## Task
Line filter on the word "Open": copy each matching line from the entries.

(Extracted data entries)
-- -- --

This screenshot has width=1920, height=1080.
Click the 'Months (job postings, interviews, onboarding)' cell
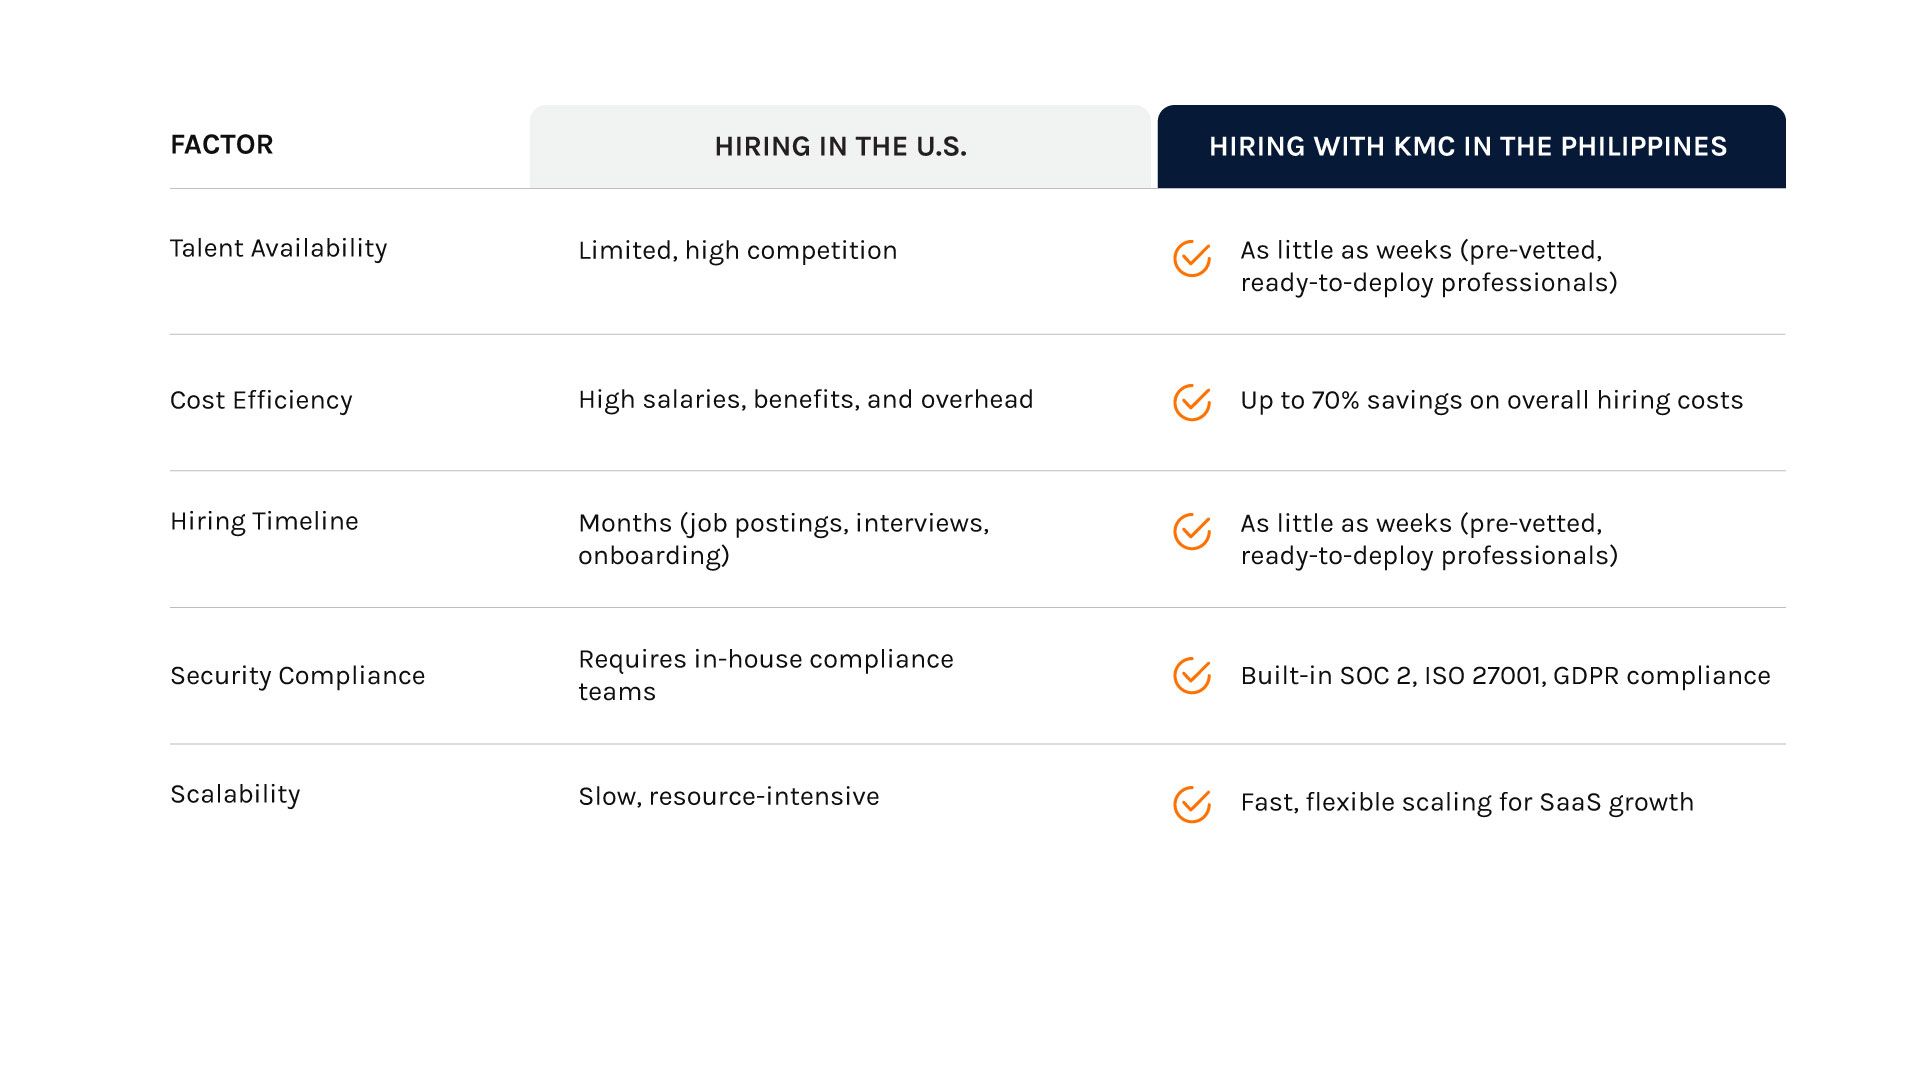point(783,539)
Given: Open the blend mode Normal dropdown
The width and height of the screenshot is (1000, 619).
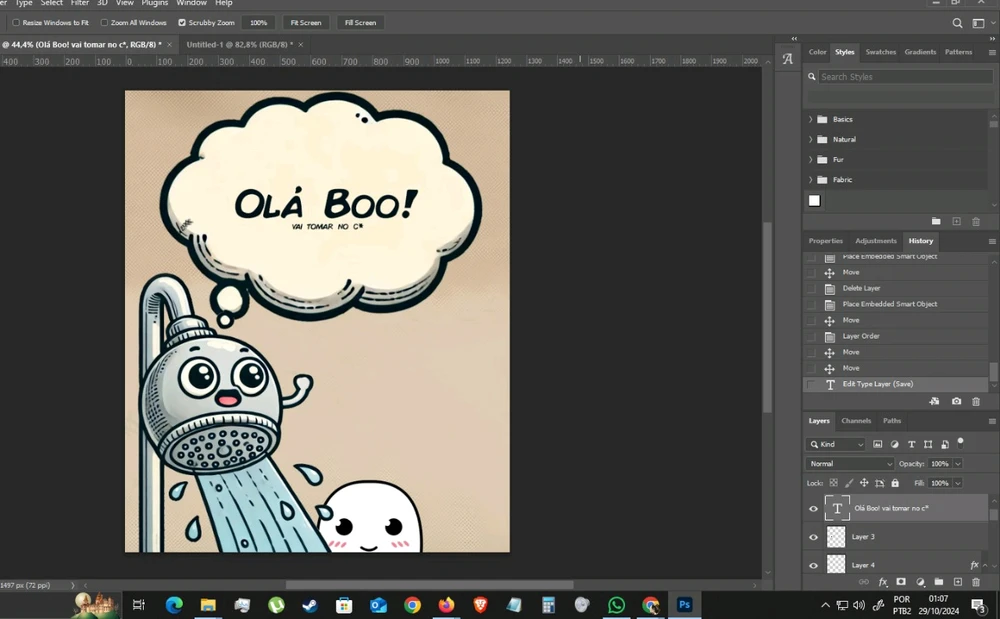Looking at the screenshot, I should point(850,464).
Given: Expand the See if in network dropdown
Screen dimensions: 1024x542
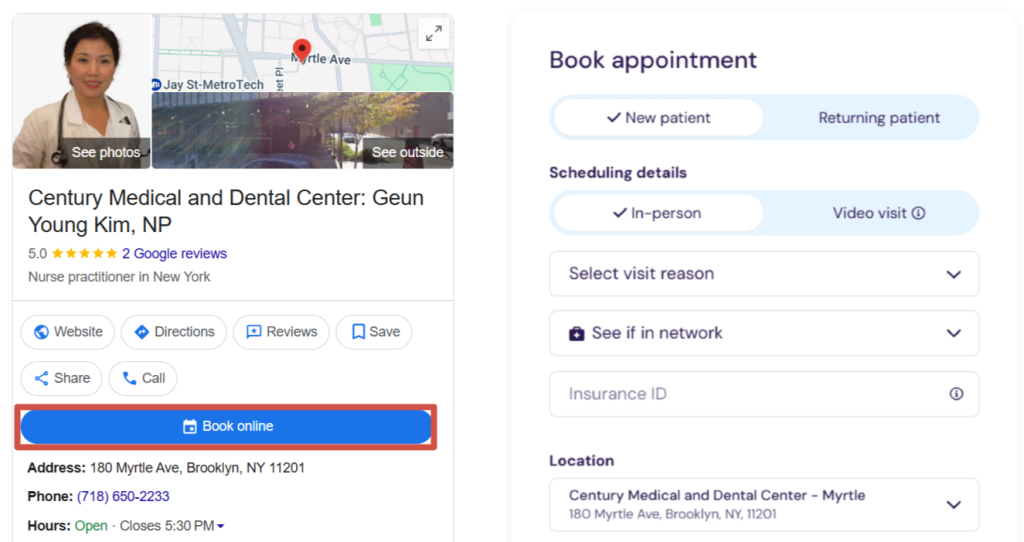Looking at the screenshot, I should pos(764,333).
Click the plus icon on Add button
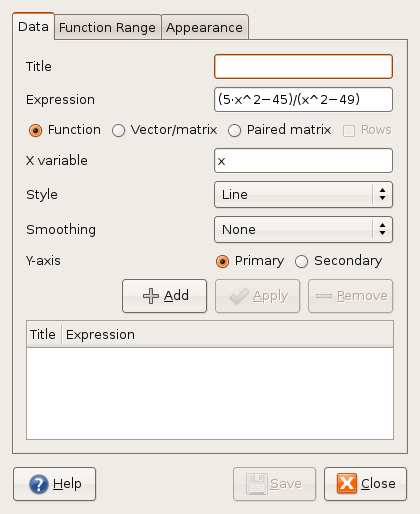The width and height of the screenshot is (420, 514). (151, 296)
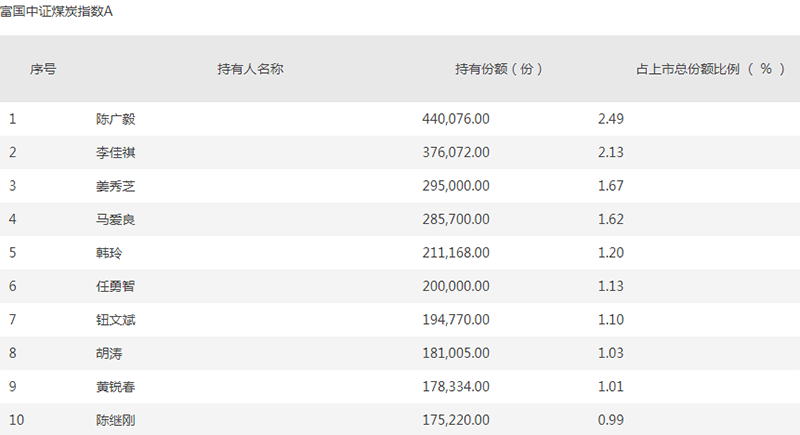Viewport: 800px width, 435px height.
Task: Click the 序号 column header
Action: [42, 70]

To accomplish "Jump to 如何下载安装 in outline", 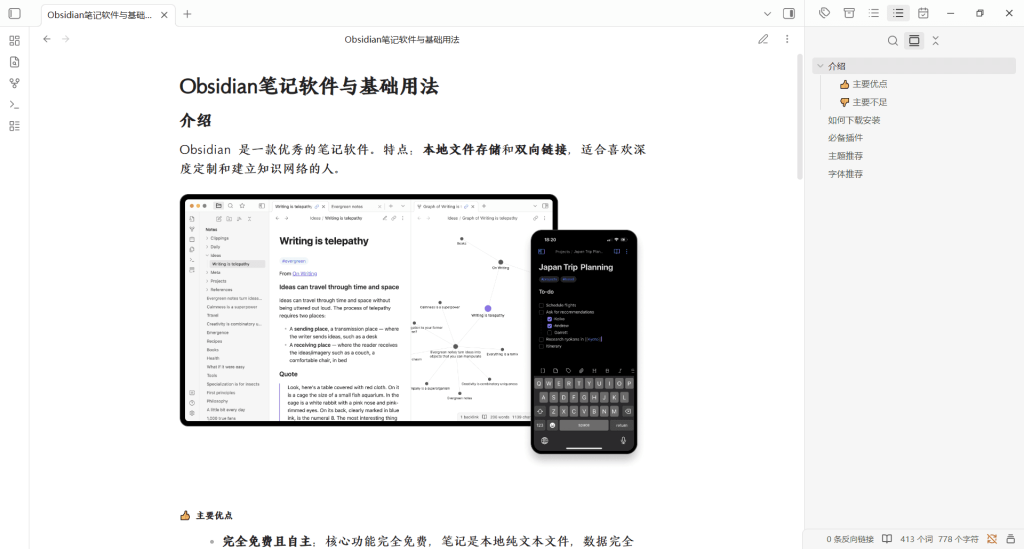I will pyautogui.click(x=853, y=120).
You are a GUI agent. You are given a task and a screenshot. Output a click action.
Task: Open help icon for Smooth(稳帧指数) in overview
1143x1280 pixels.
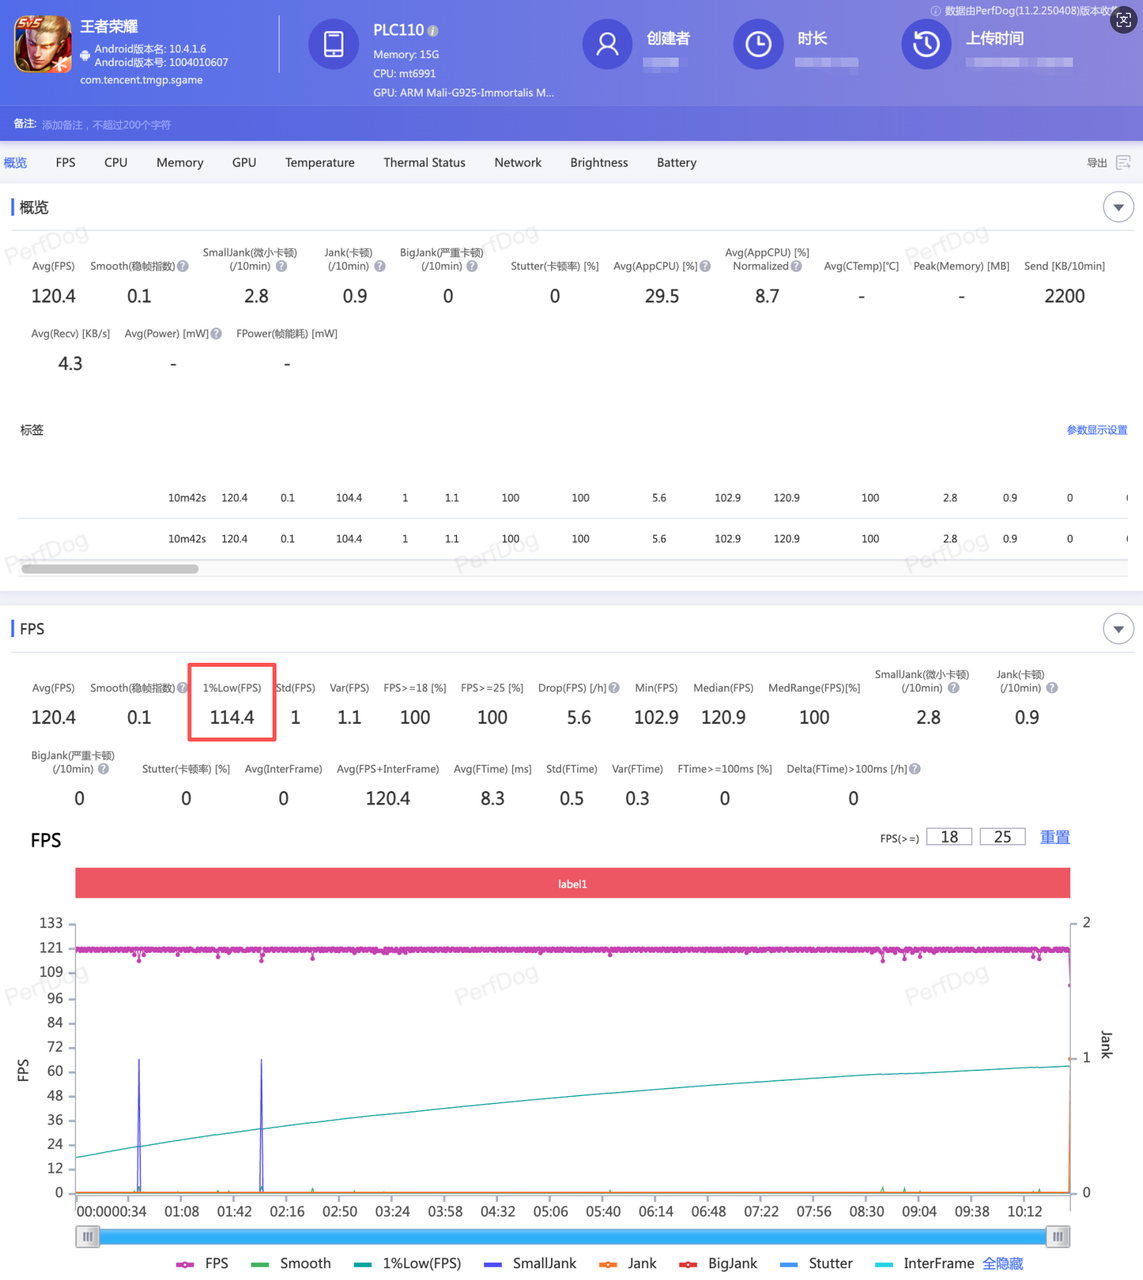click(183, 267)
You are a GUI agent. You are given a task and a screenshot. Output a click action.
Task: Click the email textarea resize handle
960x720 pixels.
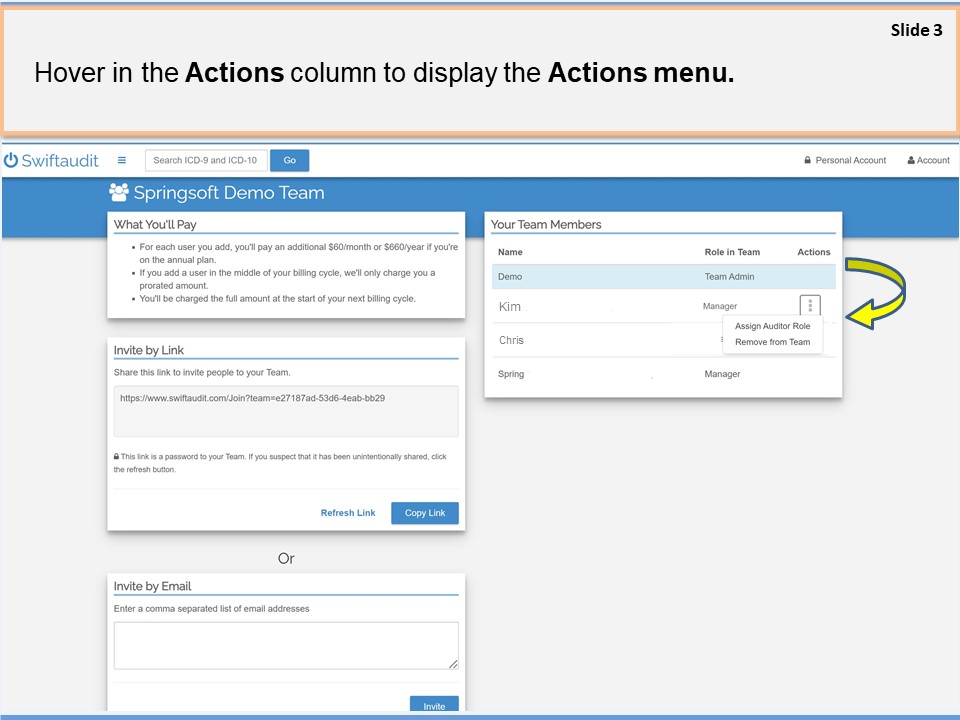click(x=453, y=663)

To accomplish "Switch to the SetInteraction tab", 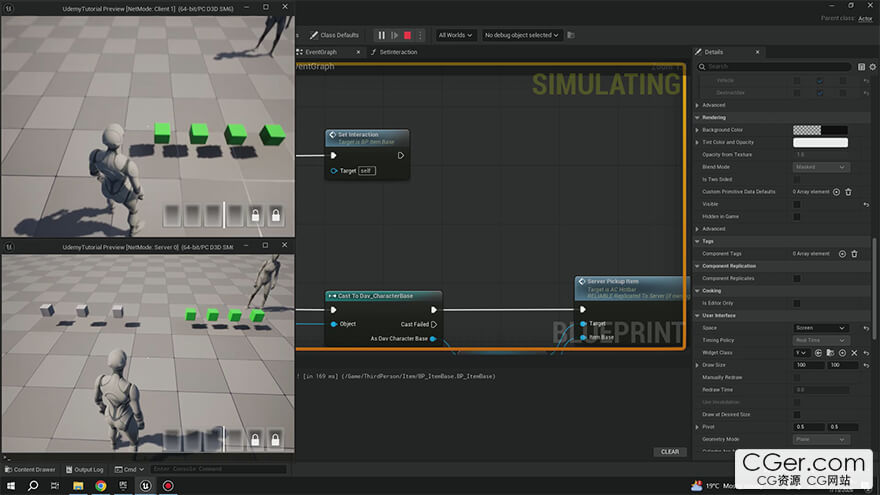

-- -- --

## Output below
Given: Open the blend mode Normal dropdown
Task: Open help icon for Smooth(稳帧指数) in overview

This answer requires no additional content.